## Collected data:
=== Section Start ===
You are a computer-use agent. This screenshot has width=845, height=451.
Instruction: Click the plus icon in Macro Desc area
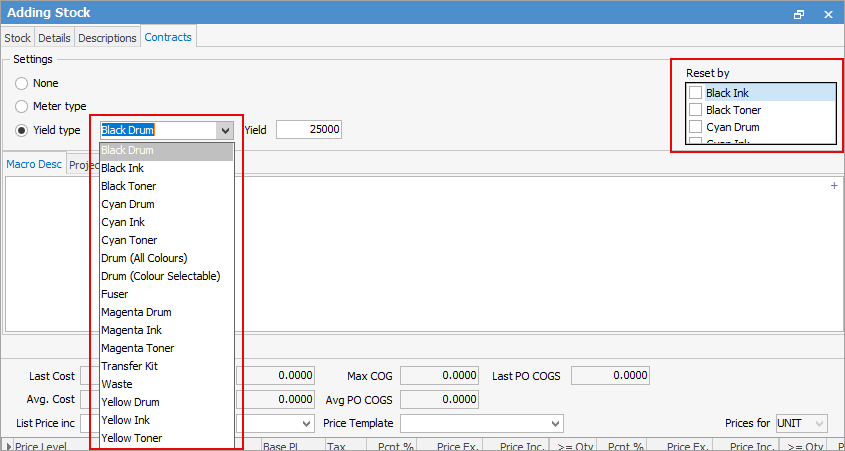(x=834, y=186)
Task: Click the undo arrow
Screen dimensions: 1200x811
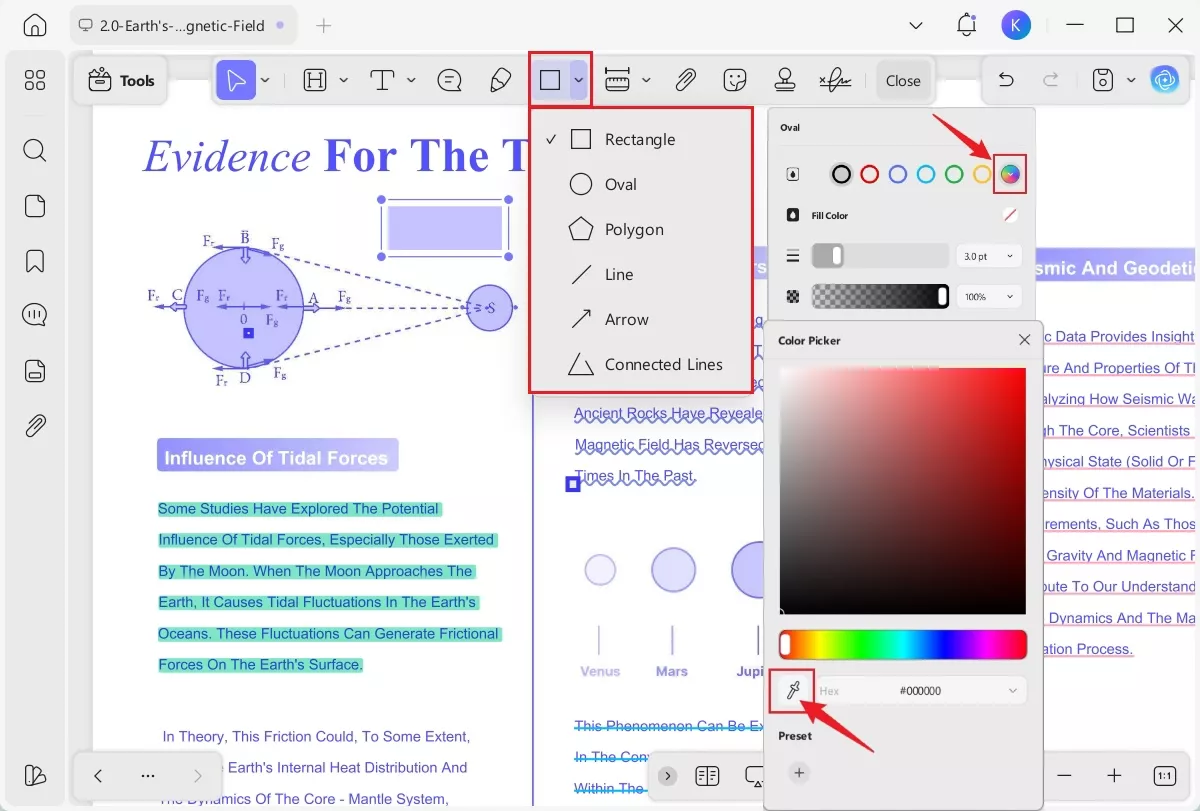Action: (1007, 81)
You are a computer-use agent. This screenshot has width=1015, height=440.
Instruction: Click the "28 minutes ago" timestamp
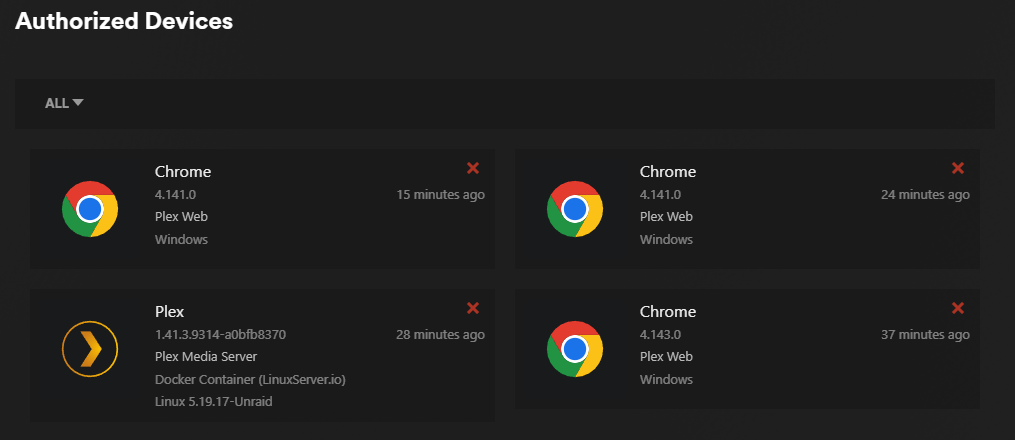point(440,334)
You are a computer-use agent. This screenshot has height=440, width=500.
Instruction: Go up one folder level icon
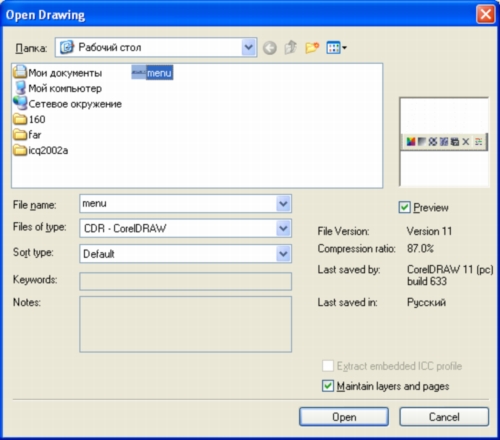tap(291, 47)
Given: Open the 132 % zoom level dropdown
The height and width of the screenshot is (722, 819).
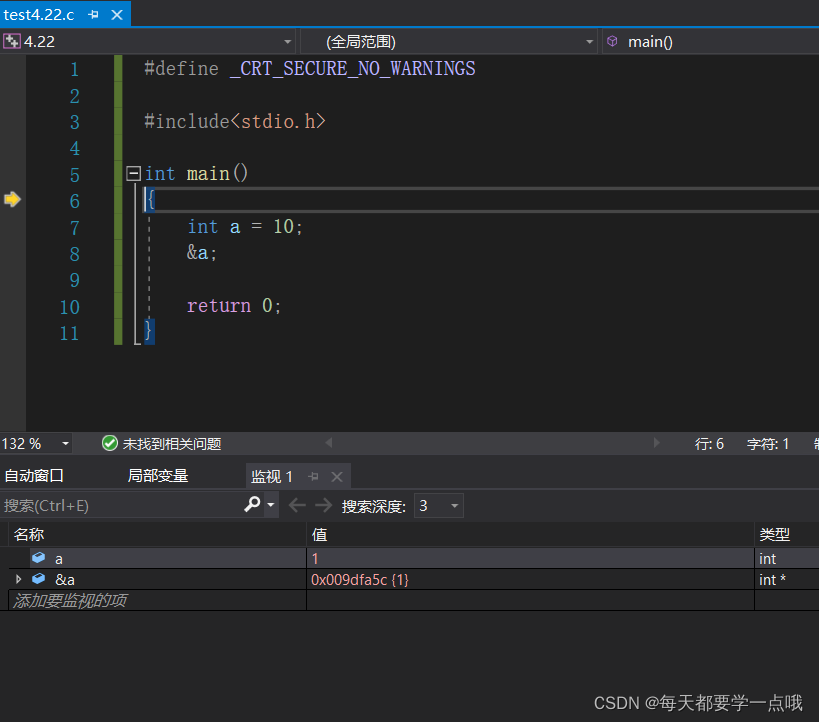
=== Section End ===
## Required work:
Beginning with the line that has "Instruction: Go up one folder level icon", repeat each remaining line of the data above word for word, keeping pictures out.

## Problem solution:
Instruction: Go up one folder level icon
tap(291, 47)
Given: Open the 132 % zoom level dropdown
The height and width of the screenshot is (722, 819).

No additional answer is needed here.